In 2020, before Fauci took over, the government’s main mouthpiece was Dr. Nancy Messonnier, longtime director of the CDC’s National Center for Immunization and Respiratory Diseases (NCIRD). In a January 30, telebriefing, Dr. Messonnier referred to “this new virus” without revealing how it differed from others.

In her February 3, 2020 telebriefing, Dr. Messonnier mentioned five additional infections from the “novel coronavirus,” four with travel history to Wuhan. On February 5, reporters asked about individuals returning from Wuhan. Dr. Messonnier said that was “not something that I’m at liberty to talk about today.” None of the reporters asked which official was laying down the rules for Dr. Messonnier, a veteran of the CDC’s Epidemic Intelligence Service.

The EIS functions as the CDC’s medical CIA, and the intrepid “officers” are tasked to prevent viruses from arriving on American soil. With Covid the EIS obviously failed, but the failure remains unexamined. As it turns out, the EIS includes citizens of other nations, including China. Embattled Americans might wonder which nation’s interests the Chinese EIS officers represent, and what they were up to before and during the pandemic.

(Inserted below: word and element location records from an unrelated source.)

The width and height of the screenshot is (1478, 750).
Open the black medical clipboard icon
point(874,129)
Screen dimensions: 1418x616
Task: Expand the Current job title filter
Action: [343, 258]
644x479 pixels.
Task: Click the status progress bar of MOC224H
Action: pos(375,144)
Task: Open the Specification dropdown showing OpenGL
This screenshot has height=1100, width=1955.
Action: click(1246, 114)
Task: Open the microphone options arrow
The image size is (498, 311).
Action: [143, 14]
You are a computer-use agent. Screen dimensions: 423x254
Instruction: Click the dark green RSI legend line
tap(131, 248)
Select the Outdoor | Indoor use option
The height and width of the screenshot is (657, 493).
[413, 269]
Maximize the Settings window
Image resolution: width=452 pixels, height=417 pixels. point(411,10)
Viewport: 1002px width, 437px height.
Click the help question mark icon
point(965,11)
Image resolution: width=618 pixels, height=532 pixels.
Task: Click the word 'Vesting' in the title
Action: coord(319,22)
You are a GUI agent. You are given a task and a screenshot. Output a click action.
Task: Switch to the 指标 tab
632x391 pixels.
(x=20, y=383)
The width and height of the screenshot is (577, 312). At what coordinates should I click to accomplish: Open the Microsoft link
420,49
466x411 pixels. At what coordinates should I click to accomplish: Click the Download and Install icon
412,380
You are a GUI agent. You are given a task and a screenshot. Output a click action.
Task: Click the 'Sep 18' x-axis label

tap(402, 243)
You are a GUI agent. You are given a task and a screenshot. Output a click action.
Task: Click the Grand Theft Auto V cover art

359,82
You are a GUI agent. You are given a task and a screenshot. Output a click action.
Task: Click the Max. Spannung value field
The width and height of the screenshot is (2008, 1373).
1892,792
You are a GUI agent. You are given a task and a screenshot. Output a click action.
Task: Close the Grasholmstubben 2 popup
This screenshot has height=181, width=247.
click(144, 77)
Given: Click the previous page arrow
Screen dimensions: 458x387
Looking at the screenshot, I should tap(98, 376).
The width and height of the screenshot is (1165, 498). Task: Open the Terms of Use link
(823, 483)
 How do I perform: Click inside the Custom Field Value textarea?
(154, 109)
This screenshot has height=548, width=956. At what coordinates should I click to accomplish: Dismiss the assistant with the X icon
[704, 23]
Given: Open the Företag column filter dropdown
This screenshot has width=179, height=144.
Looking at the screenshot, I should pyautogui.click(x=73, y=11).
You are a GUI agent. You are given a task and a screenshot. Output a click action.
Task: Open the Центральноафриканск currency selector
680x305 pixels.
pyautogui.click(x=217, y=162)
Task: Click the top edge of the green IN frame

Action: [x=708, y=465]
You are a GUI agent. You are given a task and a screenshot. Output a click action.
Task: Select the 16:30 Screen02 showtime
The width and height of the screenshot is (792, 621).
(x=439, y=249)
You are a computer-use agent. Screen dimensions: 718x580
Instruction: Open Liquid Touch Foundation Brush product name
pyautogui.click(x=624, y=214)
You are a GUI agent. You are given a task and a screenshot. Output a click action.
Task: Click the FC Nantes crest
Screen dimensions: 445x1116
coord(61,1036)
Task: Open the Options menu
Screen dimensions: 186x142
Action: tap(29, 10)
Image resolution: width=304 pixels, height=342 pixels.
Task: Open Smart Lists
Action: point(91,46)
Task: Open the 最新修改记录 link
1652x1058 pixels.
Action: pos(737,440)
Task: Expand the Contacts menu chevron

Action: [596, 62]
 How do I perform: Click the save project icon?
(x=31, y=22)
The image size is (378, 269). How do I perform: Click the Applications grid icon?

In May of 2021, Dr. Messonnier suddenly resigned and CDC boss Dr. Rachel Walensky hailed her as a “true hero,” with “significant contributions” during the pandemic. The select subcommittee might want to bring in Dr. Messonnier for questioning. Another candidate would be CDC official James LeDuc, former director of the Galveston National Laboratory (GNL), a high-security biocontainment facility.

Under LeDuc, the GNL began collaborating with China in 2013 when construction began on the WIV, and LeDuc paid a visit in 2017. The following year, the State Department expressed concerns over safety at the lab, but the GNL boss was not troubled. LeDuc charged that the lab origin of Covid was a “global conspiracy theory,” that the virus emerged in the wild, and “the Chinese just happened to be in the place where this was discovered.” That was straight from Fauci’s play-book, but LeDuc took it to another level.

LeDuc signed agreements with three Chinese labs, including the WIV, giving China the power to destroy “secret files, materials and equipment, without any backups.” The agreements applied to “all cooperation and exchange documents, data, details, and materials,” were renewable every five years, and the confidentiality terms remaining in force even after termination.

LeDuc, Messonnier, and Fauci give the select subcommittee plenty to investigate. The people have suffered enough and have a right to know. The time has come to hold Fauci and friends fully accountable for their actions.